Per molti anni il centro della mia ricerca è stato il simbolismo, inteso come possibilità di penetrare quelle strutture iconografiche, mitiche e archetipiche attraverso cui culture lontanissime hanno organizzato e trasmesso forme complesse di conoscenza. Con il tempo, tuttavia, mi è apparso sempre più evidente che riconoscere un simbolo, comprenderne le corrispondenze o ricostruirne le genealogie non esaurisce ciò che esso può produrre, perché il simbolo autentico non è semplicemente qualcosa da decifrare: modifica le relazioni tra le cose, disarticola automatismi percettivi e, mentre tentiamo di comprenderlo, può modificare anche noi.
Da questa consapevolezza nasce Firenze *Codex.

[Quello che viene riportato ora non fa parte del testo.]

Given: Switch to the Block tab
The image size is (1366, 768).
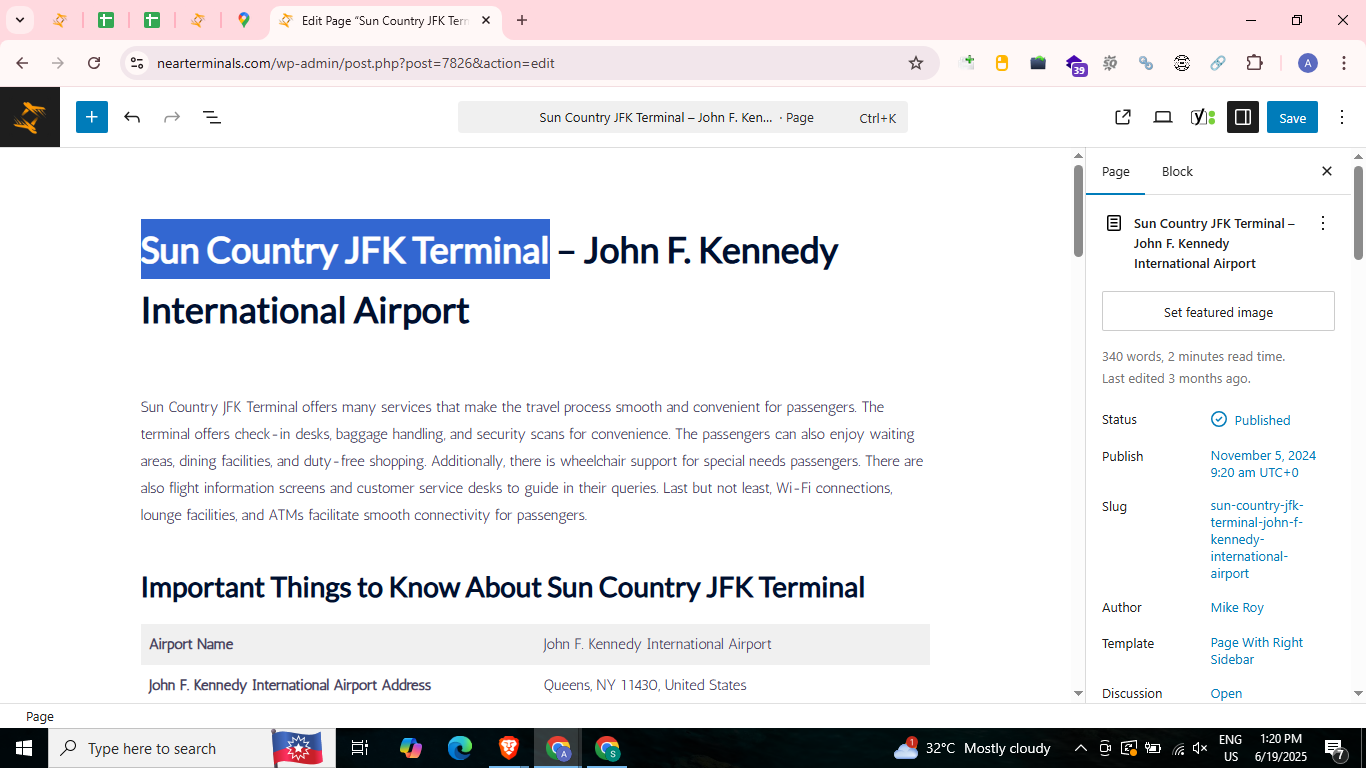Looking at the screenshot, I should point(1177,171).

Firenze mi è sembrata il luogo quasi inevitabile nel quale trasformare questa ricerca in esperienza, perché poche città conservano una simile densità di relazioni tra arte, filosofia, geometria, teologia, mito, astrologia, concezioni della natura e dell’essere umano. Nel Rinascimento fiorentino queste dimensioni non costituivano compartimenti separati del sapere, ma partecipavano di una medesima ecologia del significato, ancora percepibile nelle opere, nelle architetture, nelle proporzioni, nei gesti, negli spazi e in quei dettagli che uno sguardo troppo rapidamente orientato verso la spiegazione rischia precisamente di non vedere.
Firenze *Codex non è quindi una visita guidata, né una lezione semplicemente trasferita fuori da un’aula: è un’esperienza di ricerca nella quale ciò che abbiamo studiato viene rimesso in movimento attraverso l’osservazione diretta. Significa imparare a guardare prima di interpretare, accorgersi delle proprie aspettative, riconoscere ciò che lo sguardo abitualmente seleziona o esclude, lasciare che un particolare inatteso modifichi la comprensione dell’insieme e che, ricorsivamente, l’insieme restituisca a quel particolare un significato differente.

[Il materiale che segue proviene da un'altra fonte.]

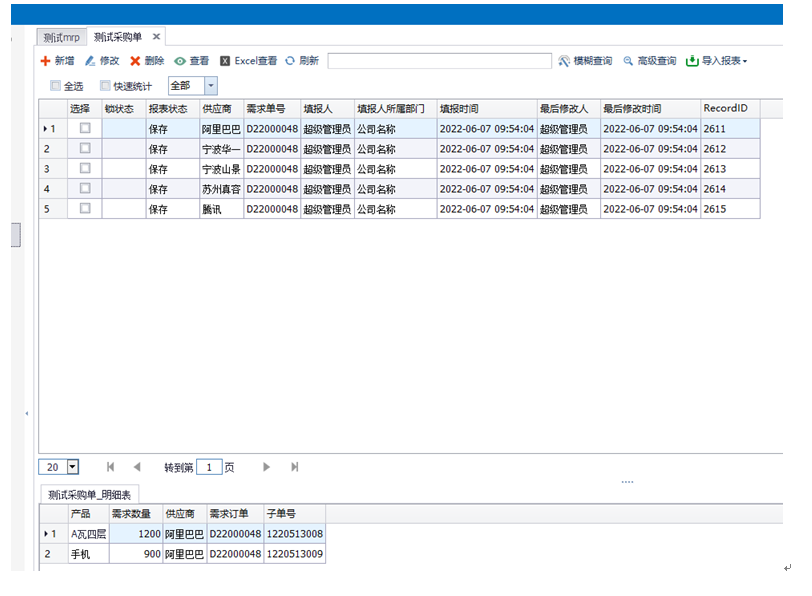Click the search text field in toolbar

[x=439, y=61]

Perché vedere non è mai un atto neutrale. Osserviamo attraverso ciò che sappiamo, ciò che ricordiamo, ciò che ci aspettiamo di incontrare; ed è proprio quando qualcosa incrina questa organizzazione abituale che può aprirsi uno spazio cognitivo nuovo, nel quale l’opera cessa di essere soltanto un oggetto da comprendere e diviene parte di una relazione capace di trasformare il nostro stesso modo di comprenderla.
Forse è questo uno degli aspetti più affascinanti del simbolo: non nasconde semplicemente qualcosa che dobbiamo scoprire, ma può costringerci a diventare osservatori differenti da quelli che eravamo prima di incontrarlo.
Firenze *Codex nasce per esplorare precisamente questo: non soltanto ciò che le opere significano, ma ciò che può accadere a noi quando impariamo veramente a guardarle.